Les « succès » et les « échecs » que vous avez, qui vous arrivent, ce sont les
« succès » et les « échecs » de l'univers, de la vie.
Les souffrances que vous avez, qui vous arrivent, ce sont les souffrances de
l'univers, de la vie.
Les bonheurs et les malheurs que vous avez, qui vous arrivent, ce sont les
bonheurs et les malheurs de l'univers, de la vie.
Les actes que vous commettez, ce que vous faites, ce sont les actes de
l'univers, de la vie.
Le « moi » que vous avez, que vous croyez être, n'est pas le vôtre, c'est le
sien, c'est elle.
Vous n'avez pas de « moi » individuel qui « vous » appartienne. Ce « moi »

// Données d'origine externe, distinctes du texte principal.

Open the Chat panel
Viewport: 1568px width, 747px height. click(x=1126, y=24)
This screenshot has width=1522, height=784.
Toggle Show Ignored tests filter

auquel arrive tout cela est pure conscience, et elle n'est pas plus un individu
que quelque chose d'autre, elle est la « partie » absolue, inconditionnée de la
vie.
Ce « vous » n'existe pas en réalité, ce n'est qu'une apparence, une idée.

Seule la vie existe, « vous » et la vie êtes une seule et même chose ; vous êtes
la vie.
Il n'y a rien que nous soyons qui ne soit pas l'univers, la vie.
Il n'y a qu'une seule conscience, qu'un seul corps, qu'un seul mental, qu'un
seul cœur, celui de la vie.
Il n'y a qu'une seule souffrance, qu'une seule action, qu'une seule évolution,
celle de la vie.
Il n'y a qu'une seule présence, celle de la vie.